Is it possible to clone a voice? How does it work? How do we do it ethically? In this exclusive article, Damian Kearns interviews the company behind the Emmy Award winning voice cloning software Respeecher and tests the technology for himself. The results have to be heard to be believed. If you’ve ever wondered how your favourite film and TV characters have been de-aged, read this!
The Inspiration
When I listened to Luke Skywalker’s voice in ‘The Mandalorian’ I couldn’t say for sure how the sound team managed to recreate the timbre of Mark Hamill’s voice from 40 years ago so precisely. Having recorded several individuals consistently over the course of decades, I have a number of first hand experiences listening to how voices change over time, both female and male. I know this timbral shift can’t be masked with current software offerings so I did a little reading across the internet and found a few articles, like this one, that provided insight and directed me towards software called Respeecher. Respeecher is the voice cloning software that was used to digitally de-age Mark Hamill’s voice in the Mandalorian.
I was extremely curious so I requested and was quickly granted a meeting with Respeecher’s founder and CEO, Alex Serdiuk, to find out more about the company and the technology. It was an extremely educational Zoom call and I was impressed to find out they had just received an Emmy Award trophy for their work on their groundbreaking projects.
Full disclosure: When I pressed him, Alex declined to comment on their involvement in the Book of Boba Fett at this time, mentioning that the production company will probably make an explanatory ‘making-of piece’ like they did for Mandalorian. He did confirm that they are credited in episode 6.
How Does it Work?
Think of Respeecher as ‘voice swapping’ technology. A cloned voice profile is built using a specific person’s voice using various methods; from existing audio recordings or by talking into a hot mic or reading scripts. These recordings are used to train their artificial intelligence models or neural networks–as they are often called- to replicate the timbre of the voice model. Neural networks are used across a diverse range of audio software these days, as is evidenced in some of the more sophisticated noise reduction software, voice manipulation programs and even reverb modelling programs.
Supervising sound editor for The Mandalorian, Season 2, Matthew Wood, explained in an interview how the tech works.
"It's a neural network you feed information into and it learns," he said. "So I had archival material from Mark [Hamill] in that era. We had clean recorded ADR from the original [Star Wars] films, a book on tape he'd done from those eras (sic), and then also Star Wars radio plays he had done back in that time. I was able to get clean recordings of that, feed it into the system, and they were able to slice it up and feed their neural network to learn this data."
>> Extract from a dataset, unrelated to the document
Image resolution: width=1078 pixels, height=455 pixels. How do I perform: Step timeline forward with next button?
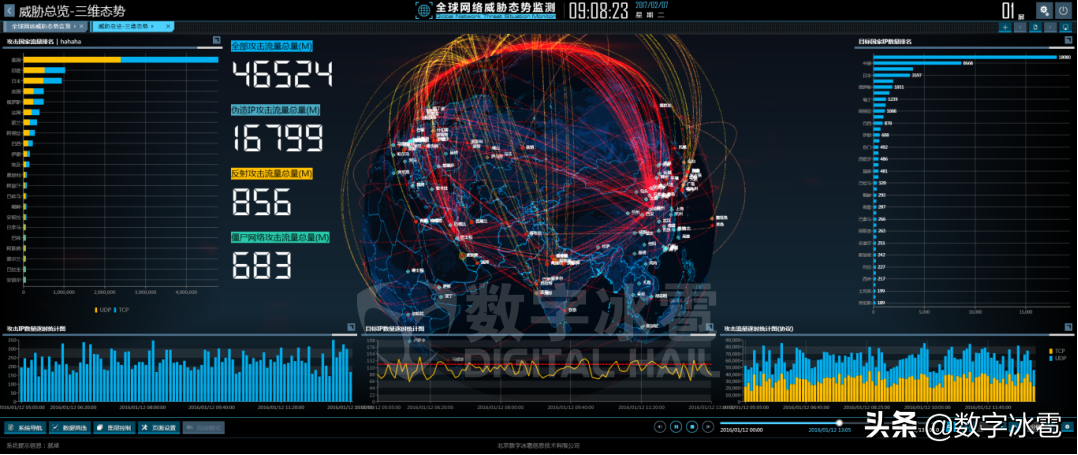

Alex Serdiuk from Respeecher continues the thought:
“Once receiving the data for a target voice (the voice needed to be replicated), Respeecher trains a quite heavy, deep neural net for about two weeks. The system learns the voice to be able to replicate it from another voice input. Respeecher’s technology is designed to convey all the emotions from a source speaker, changing the timber to a desired one.”
After the voice model is constructed, an actor, producer, director, editor or other sound engineer can simply record performances of the lines they want to construct the way they want them performed, and send the files off to Respeecher. Proximity to the microphone and vocal performance do matter, since pitch, proximity and inflection are taken from the source speaker and conveyed by the voice model.
This is not standalone software that can be downloaded and used locally. Respeecher’s base of operations handles all the processing and sends back the files once the voice clone versions have been created by Respeecher and the results are ‘transformative’ to say the least.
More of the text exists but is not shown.